In [41]:
import pyspark
from delta import *

In [43]:
builder = pyspark.sql.SparkSession.builder.appName("MyApp3") \
    .config("spark.sql.extensions", "io.delta.sql.DeltaSparkSessionExtension") \
    .config("spark.sql.catalog.spark_catalog", "org.apache.spark.sql.delta.catalog.DeltaCatalog")

spark = configure_spark_with_delta_pip(builder).getOrCreate()
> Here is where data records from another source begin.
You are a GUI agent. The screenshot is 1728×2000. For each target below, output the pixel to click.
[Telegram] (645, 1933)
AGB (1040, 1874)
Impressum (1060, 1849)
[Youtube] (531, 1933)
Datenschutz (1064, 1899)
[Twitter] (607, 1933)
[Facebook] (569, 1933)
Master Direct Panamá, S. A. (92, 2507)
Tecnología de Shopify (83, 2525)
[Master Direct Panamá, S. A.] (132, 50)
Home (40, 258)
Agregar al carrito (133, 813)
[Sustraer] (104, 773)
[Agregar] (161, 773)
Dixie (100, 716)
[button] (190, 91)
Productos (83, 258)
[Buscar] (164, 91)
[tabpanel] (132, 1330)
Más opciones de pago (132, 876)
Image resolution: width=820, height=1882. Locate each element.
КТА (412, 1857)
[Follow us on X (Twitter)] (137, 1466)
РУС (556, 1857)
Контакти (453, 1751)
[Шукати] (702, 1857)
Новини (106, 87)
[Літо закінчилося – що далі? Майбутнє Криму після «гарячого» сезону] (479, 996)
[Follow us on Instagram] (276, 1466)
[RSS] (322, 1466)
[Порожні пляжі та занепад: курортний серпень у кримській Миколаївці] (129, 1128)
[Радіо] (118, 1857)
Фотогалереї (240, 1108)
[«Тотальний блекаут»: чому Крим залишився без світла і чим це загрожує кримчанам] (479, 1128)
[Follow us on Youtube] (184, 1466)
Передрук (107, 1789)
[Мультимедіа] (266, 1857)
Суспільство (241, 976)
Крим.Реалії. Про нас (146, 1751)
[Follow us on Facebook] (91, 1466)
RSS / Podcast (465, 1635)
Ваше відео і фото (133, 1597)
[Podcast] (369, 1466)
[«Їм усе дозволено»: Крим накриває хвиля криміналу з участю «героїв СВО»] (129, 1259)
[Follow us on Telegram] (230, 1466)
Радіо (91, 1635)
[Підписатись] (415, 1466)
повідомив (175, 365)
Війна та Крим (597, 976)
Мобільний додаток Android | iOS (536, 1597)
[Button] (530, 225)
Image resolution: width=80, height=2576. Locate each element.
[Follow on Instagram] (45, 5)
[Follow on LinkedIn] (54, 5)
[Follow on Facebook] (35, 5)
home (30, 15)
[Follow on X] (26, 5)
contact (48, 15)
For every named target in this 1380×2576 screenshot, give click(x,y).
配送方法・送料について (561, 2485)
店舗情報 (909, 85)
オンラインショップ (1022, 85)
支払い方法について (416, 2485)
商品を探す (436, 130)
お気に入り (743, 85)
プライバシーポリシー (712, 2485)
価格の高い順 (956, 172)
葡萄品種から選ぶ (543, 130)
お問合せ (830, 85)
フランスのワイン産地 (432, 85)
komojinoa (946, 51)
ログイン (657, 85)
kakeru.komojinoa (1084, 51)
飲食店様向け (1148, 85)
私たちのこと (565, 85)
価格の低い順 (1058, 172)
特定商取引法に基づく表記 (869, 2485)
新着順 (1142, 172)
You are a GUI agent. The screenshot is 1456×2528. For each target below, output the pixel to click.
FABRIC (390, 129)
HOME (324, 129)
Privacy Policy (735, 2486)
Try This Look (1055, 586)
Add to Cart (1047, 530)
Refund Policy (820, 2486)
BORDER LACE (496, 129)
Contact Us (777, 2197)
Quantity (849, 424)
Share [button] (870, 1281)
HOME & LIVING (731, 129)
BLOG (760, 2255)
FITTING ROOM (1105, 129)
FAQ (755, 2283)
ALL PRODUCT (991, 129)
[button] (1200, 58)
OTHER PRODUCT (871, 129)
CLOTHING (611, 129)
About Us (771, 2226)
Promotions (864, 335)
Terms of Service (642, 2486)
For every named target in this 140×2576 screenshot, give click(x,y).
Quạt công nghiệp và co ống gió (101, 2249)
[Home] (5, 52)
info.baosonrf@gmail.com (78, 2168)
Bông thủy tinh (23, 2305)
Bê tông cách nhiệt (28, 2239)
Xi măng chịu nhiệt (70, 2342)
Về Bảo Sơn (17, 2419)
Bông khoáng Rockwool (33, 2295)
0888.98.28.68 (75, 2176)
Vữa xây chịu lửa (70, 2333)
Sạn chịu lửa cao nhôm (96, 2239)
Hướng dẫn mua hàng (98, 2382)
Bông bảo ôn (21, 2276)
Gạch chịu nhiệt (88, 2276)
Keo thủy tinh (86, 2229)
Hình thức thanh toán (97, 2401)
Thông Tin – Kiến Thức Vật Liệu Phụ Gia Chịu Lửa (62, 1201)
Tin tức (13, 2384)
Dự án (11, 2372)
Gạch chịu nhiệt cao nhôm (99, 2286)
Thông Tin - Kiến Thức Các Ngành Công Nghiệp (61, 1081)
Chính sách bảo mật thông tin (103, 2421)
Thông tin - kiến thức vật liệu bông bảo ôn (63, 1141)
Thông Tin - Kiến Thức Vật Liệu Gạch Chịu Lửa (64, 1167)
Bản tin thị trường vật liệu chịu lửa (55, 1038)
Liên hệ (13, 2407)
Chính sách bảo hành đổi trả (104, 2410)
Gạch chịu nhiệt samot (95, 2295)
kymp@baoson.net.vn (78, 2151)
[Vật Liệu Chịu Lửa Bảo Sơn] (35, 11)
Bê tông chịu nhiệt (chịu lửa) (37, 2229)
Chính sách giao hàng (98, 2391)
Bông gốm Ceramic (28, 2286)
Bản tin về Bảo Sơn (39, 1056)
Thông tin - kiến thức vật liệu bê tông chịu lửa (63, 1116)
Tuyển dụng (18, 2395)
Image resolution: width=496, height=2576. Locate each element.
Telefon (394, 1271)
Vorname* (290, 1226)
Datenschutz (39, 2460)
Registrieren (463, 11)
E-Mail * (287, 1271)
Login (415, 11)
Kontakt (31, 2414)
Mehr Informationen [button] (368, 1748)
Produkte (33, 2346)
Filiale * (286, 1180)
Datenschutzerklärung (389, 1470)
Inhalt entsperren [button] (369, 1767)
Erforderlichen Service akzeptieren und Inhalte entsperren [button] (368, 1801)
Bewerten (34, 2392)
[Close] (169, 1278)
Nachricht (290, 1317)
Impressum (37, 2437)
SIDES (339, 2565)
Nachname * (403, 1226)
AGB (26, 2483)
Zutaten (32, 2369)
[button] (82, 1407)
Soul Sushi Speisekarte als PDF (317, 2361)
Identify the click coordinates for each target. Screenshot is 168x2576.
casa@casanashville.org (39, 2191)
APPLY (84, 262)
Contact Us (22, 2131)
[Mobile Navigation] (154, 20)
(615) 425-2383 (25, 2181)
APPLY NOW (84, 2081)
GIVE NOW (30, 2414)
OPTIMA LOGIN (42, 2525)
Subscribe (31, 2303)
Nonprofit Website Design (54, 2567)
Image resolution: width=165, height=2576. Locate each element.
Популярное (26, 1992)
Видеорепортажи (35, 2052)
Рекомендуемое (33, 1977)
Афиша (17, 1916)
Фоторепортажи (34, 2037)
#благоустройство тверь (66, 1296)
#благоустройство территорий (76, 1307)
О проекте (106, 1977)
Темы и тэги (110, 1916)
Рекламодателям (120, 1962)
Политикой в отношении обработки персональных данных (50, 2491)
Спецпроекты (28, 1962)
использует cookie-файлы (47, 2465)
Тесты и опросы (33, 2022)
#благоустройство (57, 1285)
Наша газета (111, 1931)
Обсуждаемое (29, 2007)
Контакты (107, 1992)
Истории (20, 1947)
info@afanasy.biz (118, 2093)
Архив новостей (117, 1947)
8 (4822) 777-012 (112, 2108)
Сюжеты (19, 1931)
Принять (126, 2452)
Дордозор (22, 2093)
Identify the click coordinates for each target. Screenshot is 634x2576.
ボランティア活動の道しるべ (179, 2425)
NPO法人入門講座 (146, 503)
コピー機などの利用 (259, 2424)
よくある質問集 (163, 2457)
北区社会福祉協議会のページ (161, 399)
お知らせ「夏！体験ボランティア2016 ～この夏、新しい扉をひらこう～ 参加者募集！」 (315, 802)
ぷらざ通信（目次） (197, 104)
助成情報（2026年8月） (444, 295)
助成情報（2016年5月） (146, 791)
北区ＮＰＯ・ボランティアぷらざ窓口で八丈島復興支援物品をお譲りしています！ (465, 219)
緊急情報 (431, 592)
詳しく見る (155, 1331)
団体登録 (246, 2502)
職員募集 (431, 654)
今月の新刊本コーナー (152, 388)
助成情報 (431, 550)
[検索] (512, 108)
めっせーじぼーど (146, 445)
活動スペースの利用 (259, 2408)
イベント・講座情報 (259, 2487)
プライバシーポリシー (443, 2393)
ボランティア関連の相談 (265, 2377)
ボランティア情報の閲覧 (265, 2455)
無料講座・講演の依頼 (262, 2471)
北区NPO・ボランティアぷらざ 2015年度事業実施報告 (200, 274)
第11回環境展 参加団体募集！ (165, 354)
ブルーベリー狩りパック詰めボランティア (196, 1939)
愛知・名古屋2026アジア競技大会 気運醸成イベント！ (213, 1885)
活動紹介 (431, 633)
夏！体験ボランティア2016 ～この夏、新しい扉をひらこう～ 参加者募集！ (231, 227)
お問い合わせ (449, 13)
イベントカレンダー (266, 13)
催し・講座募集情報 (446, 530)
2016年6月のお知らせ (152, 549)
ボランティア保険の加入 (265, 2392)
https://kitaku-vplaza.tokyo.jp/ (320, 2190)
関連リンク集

ConnectionRefusedError: [Errno 111] Connection refused

In [19]:
data_path = '/home/donghee/work/spark-3.5.0-bin-hadoop3/data/delta-table-create'

# Create Table

In [24]:
create_sql = "CREATE TABLE IF NOT EXISTS delta.`/home/donghee/work/spark-3.5.0-bin-hadoop3/data/delta-table-create` ( \
	`key` STRING, \
	`value` STRING, \
	`topic` STRING, \
	`timestamp` TIMESTAMP, \
    `date` STRING \
) \
USING DELTA \
PARTITIONED BY (date) \
LOCATION '/home/donghee/work/spark-3.5.0-bin-hadoop3/data/delta-table-create' \
TBLPROPERTIES ( \
    'delta.compatibility.symlinkFormatManifest.enabled'='true' \
)" 

In [25]:
spark_created_sql = spark.sql(create_sql)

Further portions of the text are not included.